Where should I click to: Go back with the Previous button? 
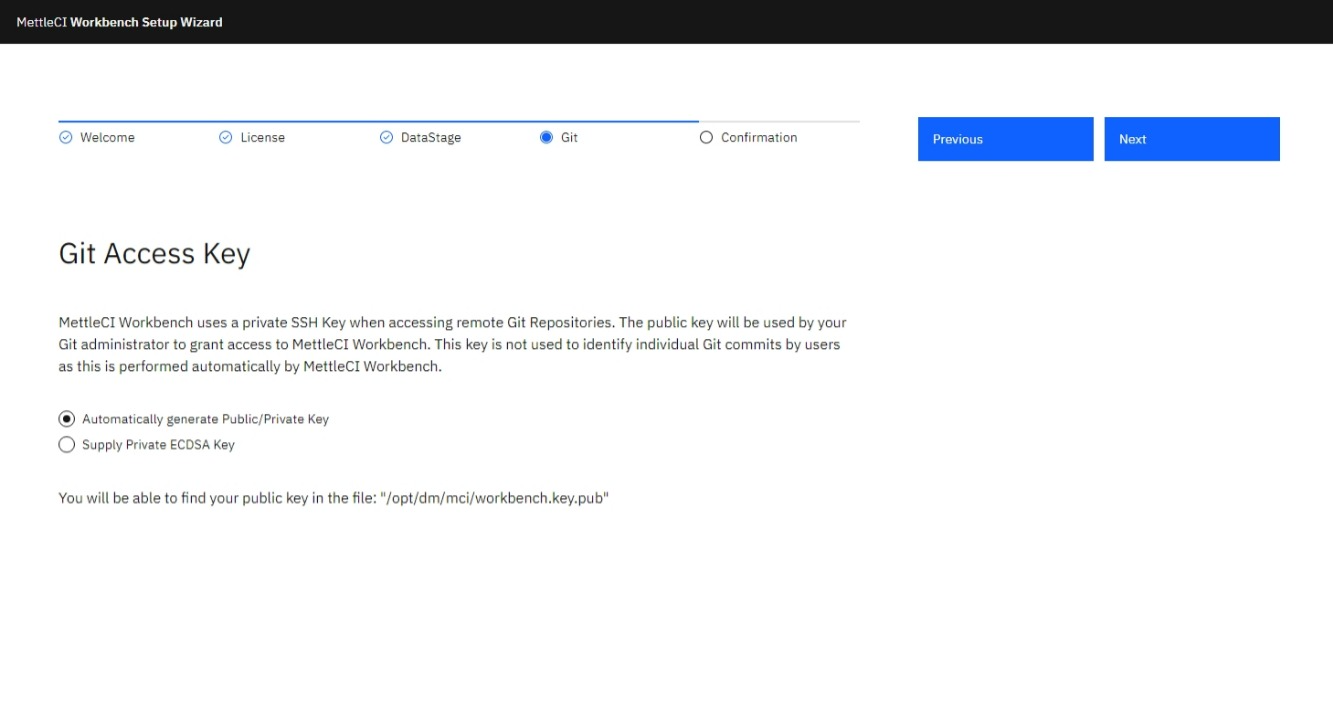click(x=1005, y=139)
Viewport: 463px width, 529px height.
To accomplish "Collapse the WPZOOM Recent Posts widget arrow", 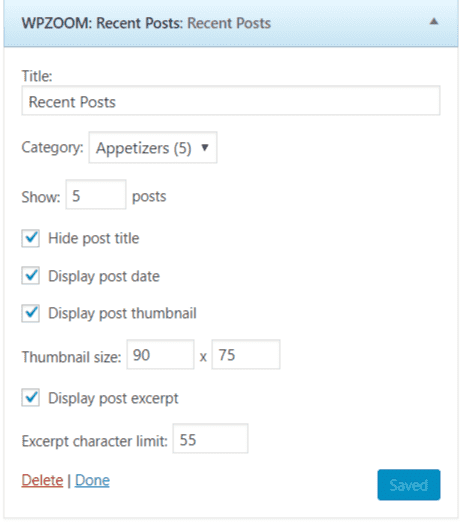I will coord(434,22).
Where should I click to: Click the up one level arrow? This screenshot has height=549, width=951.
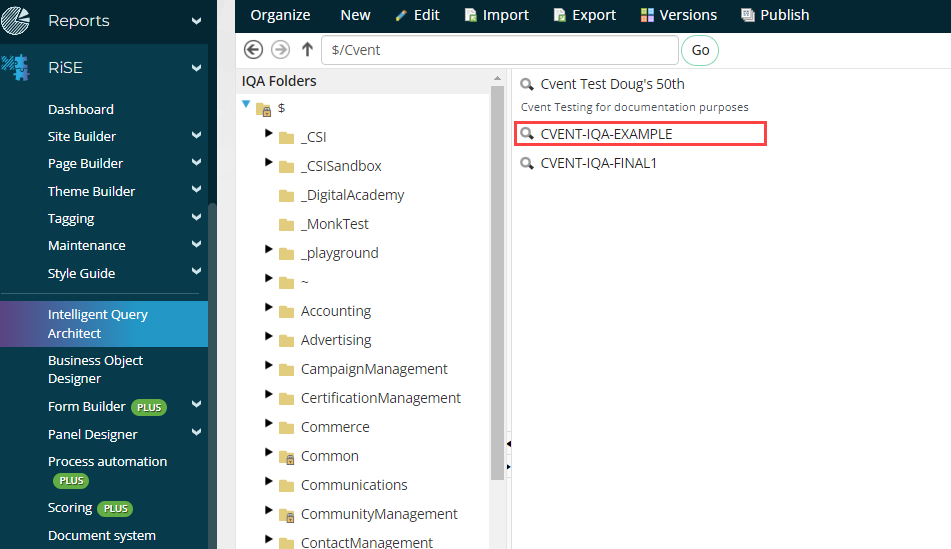pos(307,50)
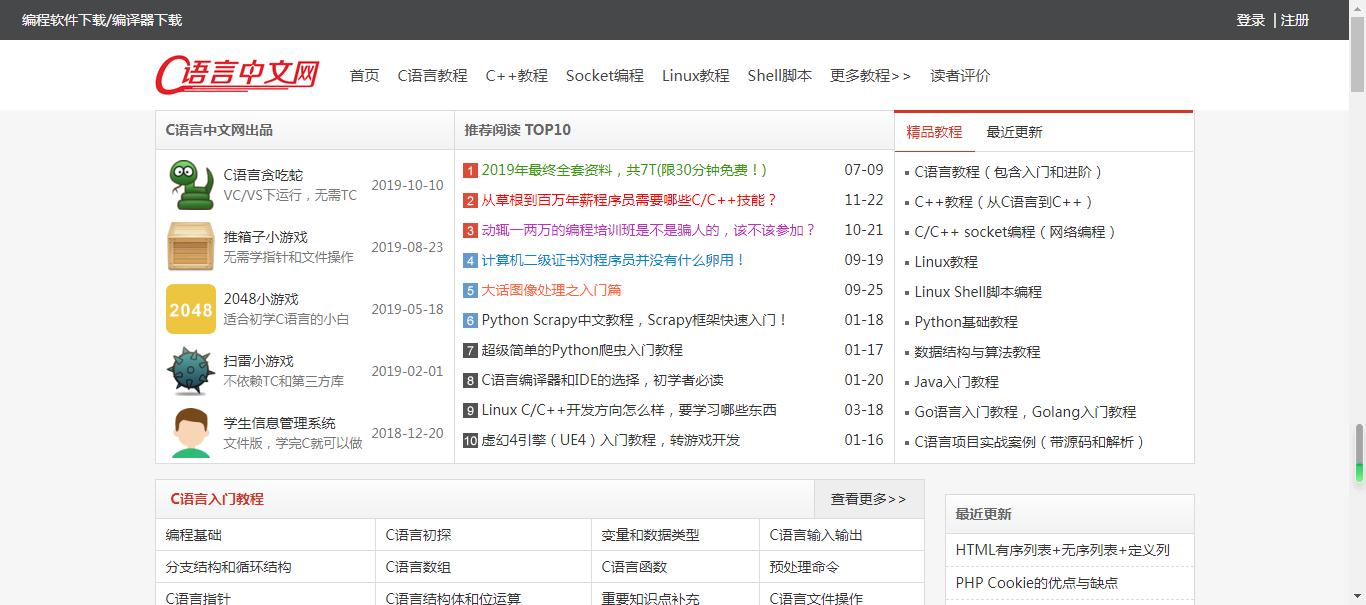Open 编程软件下载/编译器下载 in top bar
This screenshot has width=1366, height=605.
click(102, 20)
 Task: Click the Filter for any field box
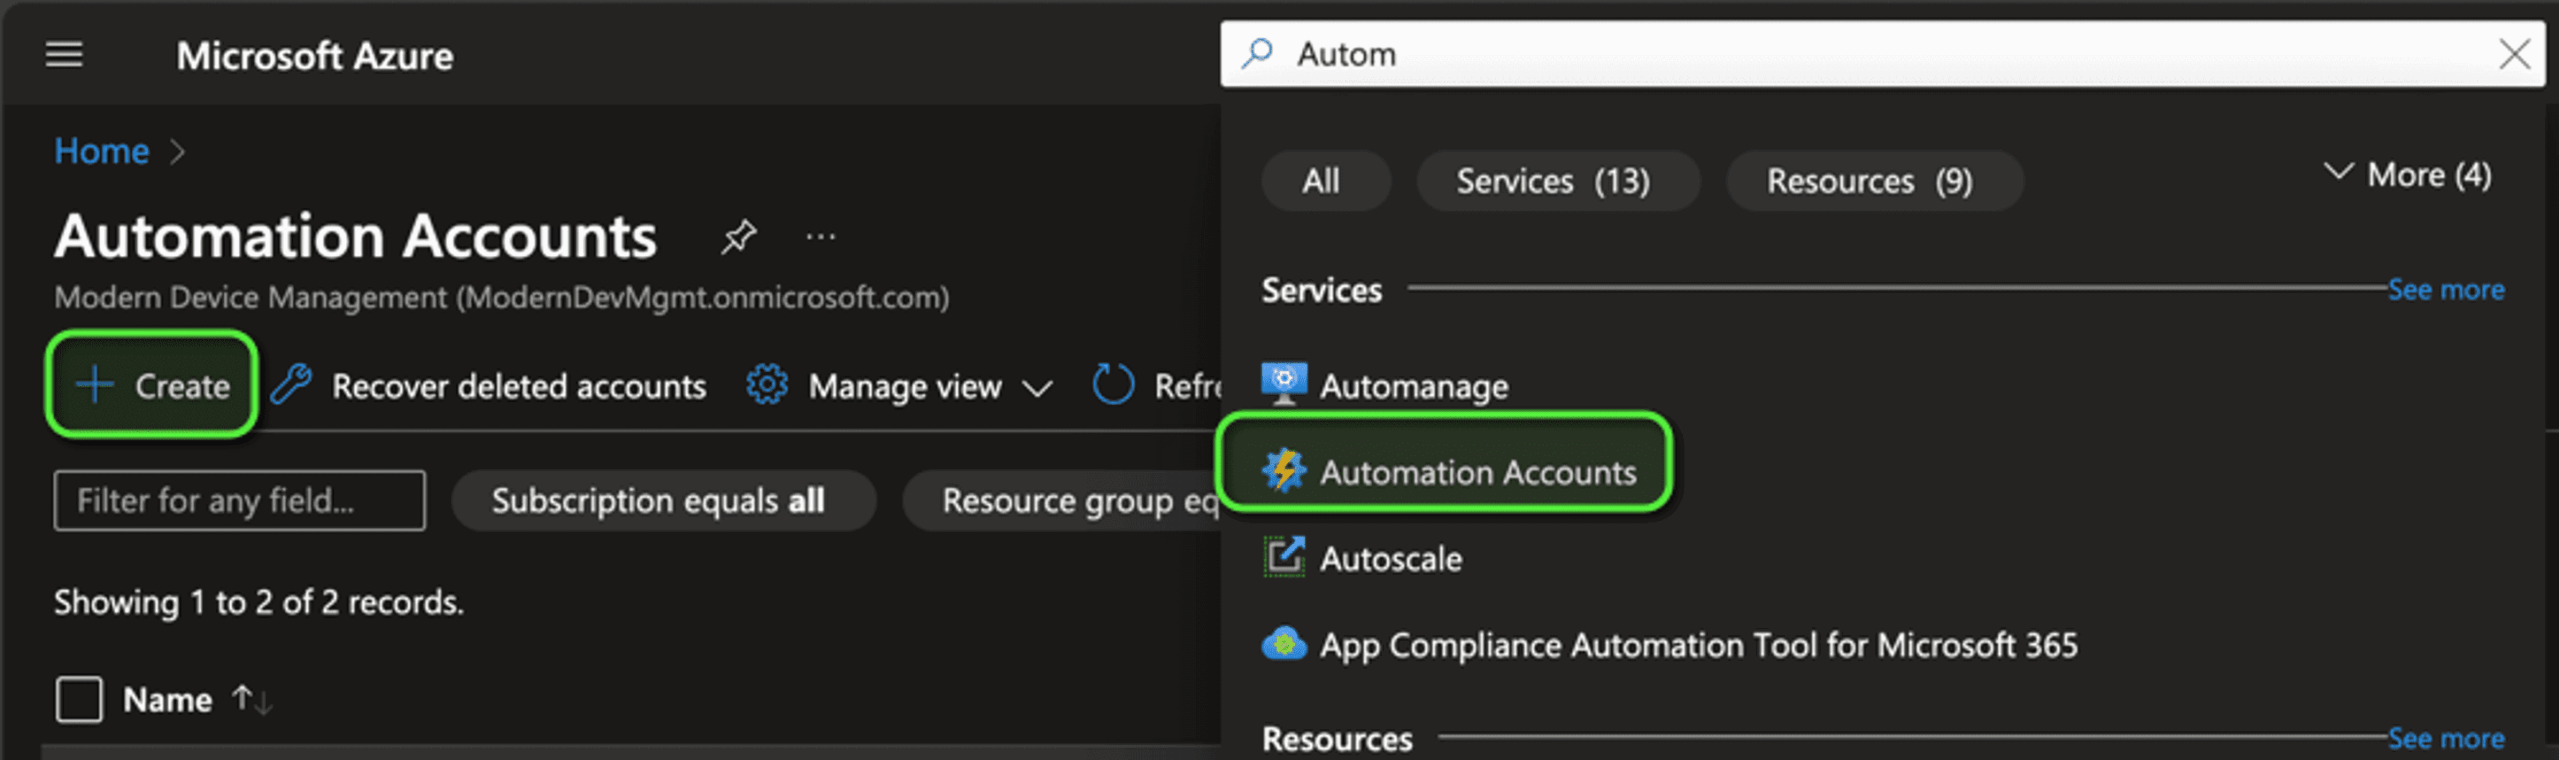239,500
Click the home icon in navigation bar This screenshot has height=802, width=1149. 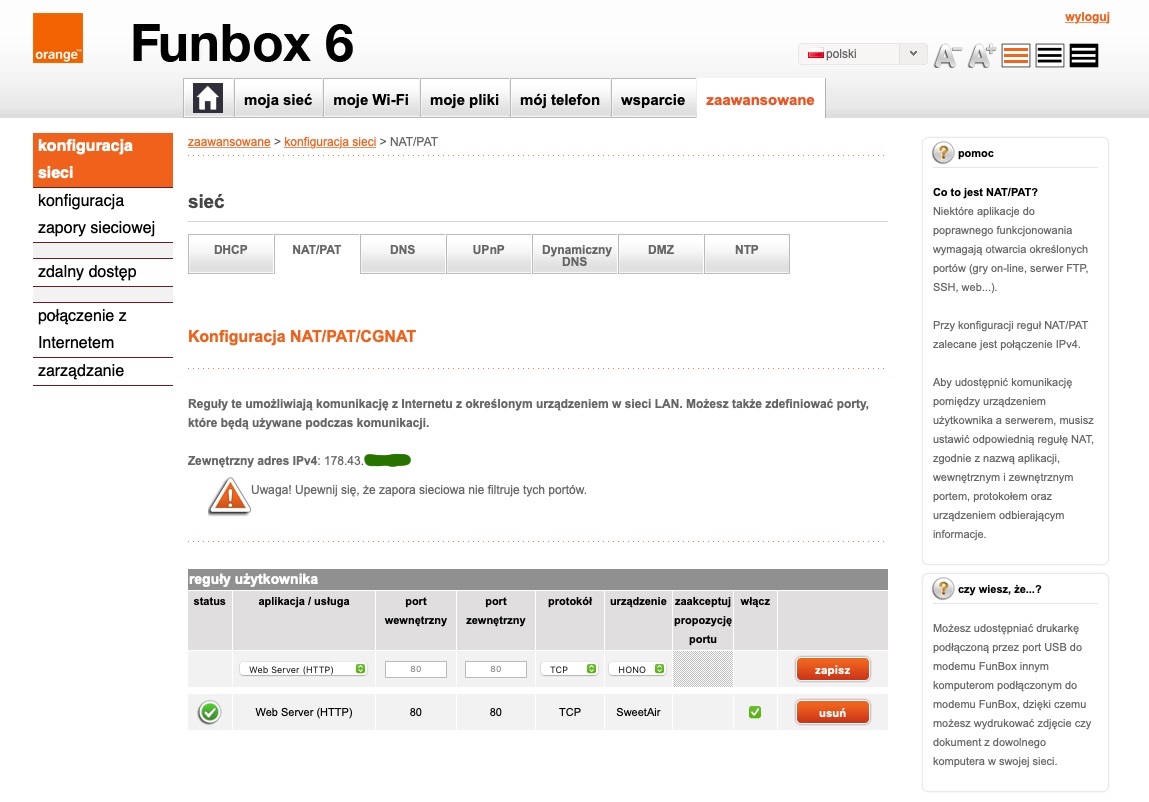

TASK ITEM: All lines from the one containing "Task: Click the Filter for any field box" through the end of the entries, both ends included, should be written out exactly, with no pictures.

EXPECTED ANSWER:
 Task: Click the Filter for any field box
239,500
Click the home icon in navigation bar This screenshot has height=802, width=1149. 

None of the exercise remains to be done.